RAG (Retrieval-Augmented Generation)
Retrieval-Augmented Generation (RAG) is an architecture that AI companies are increasingly using to make their models seem more reliable and to sidestep some of the legal arguments about pre-training. Instead of relying solely on its internal, memorized “knowledge,” a RAG system is given a library of documents it can pull from in real-time to answer questions. Far from solving the copyright problem, RAG often makes the infringement more direct and provable.
Analogy: The Plagiarist’s Open-Book Test
Imagine two students taking a history test.
- The Standard AI Model: This student has read a hundred history books but isn’t allowed to bring them to the test. They answer from memory. Some of their answers might be verbatim quotes from the books (regurgitation), and some might be completely made up (hallucination).
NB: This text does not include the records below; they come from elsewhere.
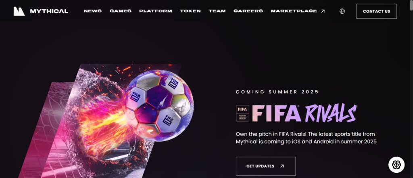Click the vertical page scrollbar thumb

pyautogui.click(x=411, y=6)
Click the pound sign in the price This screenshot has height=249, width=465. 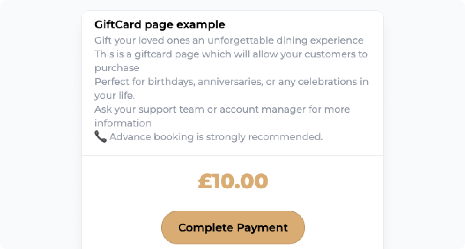pyautogui.click(x=205, y=181)
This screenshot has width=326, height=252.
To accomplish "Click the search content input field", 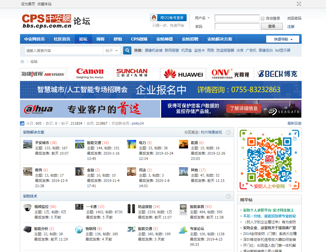I will point(64,50).
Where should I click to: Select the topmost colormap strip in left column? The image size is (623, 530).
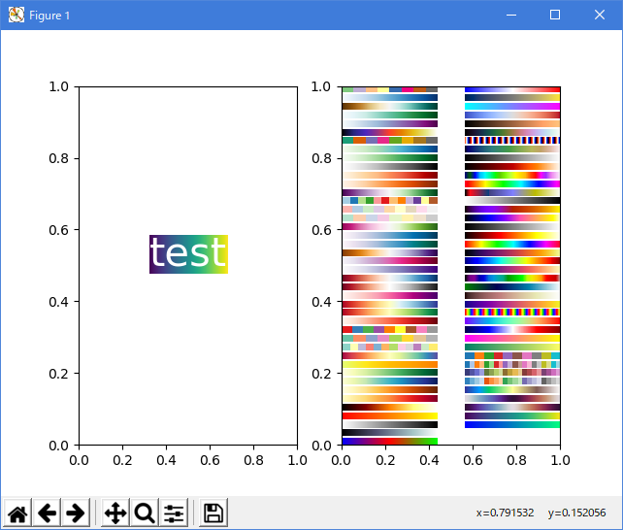click(x=389, y=89)
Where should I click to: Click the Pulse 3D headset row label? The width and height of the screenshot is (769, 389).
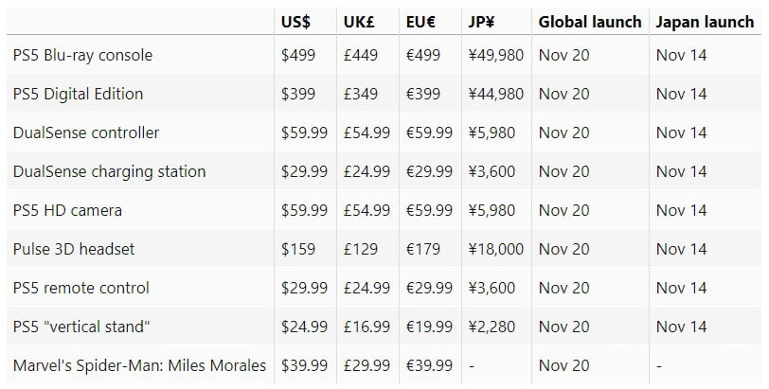click(x=74, y=249)
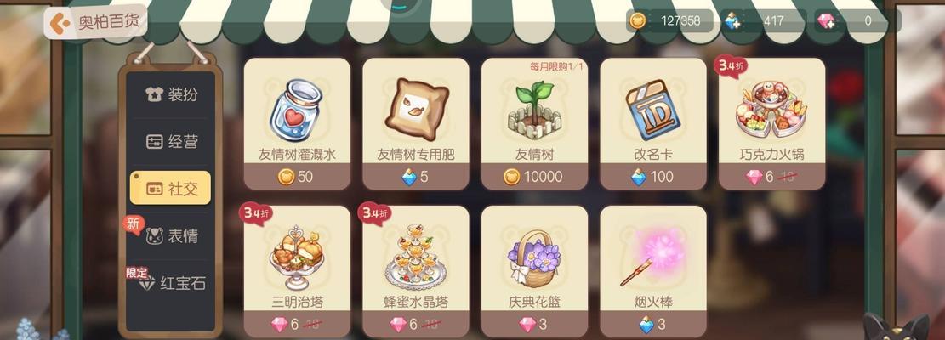
Task: Select the 友情树灌溉水 bottle item
Action: pyautogui.click(x=297, y=124)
- The RAG Model: This student is allowed to bring the entire library of copyrighted history books to the test. When the test asks, “Describe the causes of the Peloponnesian War,” this student doesn’t answer from memory. They open a book by Thucydides, find the relevant chapter, and then copy and paste the key sentences, slightly rephrasing them to make it look like their own work.
This is what a RAG system does. It is not “searching” in the way Google does, which provides you with a link to the source. A RAG system retrieves the source material, ingests it, and generates a new, derivative answer based directly on the text it just read.
The Legal and Technical Flaws
RAG is not a shield against copyright claims; it is a different, and in many ways more blatant, form of potential infringement.
-
On-Demand Infringement: The core legal issue with standard models is the copying that happens during pre-training. RAG adds a new infringing act: copying that happens at the moment of generation. When the user asks a question, the system finds a chunk of a copyrighted book or news article, makes a copy of that chunk, and processes it to create the answer. This is not “fair use” research; it is the direct use of a copyrighted work to provide a competing service.
-
The Library Itself is an Infringing Database: To create a RAG system, a company must first build the “library” of documents. This library is almost always a vector database, which stores the embeddings of the source texts. As we’ve established, these embeddings are arguably infringing copies themselves. So, the entire foundation of a RAG system is often a massive database of infringing copies, created so that further infringement can be performed on demand.
-
The “Citation” Defense is a Smokescreen: Many RAG systems will provide a citation or a link to the source document alongside the answer. Companies argue this is just like a search engine. It’s not. The harm is not just in the final answer; it’s in the system’s unauthorized use of the content to generate that answer. Providing a link back to the article you just plagiarized from doesn’t excuse the plagiarism. Furthermore, the model’s answer competes directly with the source, potentially harming the market for the original work. Why click the link to the New York Times article when the AI has already given you the summary?
RAG systems provide a much clearer and more direct evidence trail for litigation. You can trace a specific, infringing output directly back to the source document that the model copied from at the moment of generation. Far from a defense, RAG is often a confession.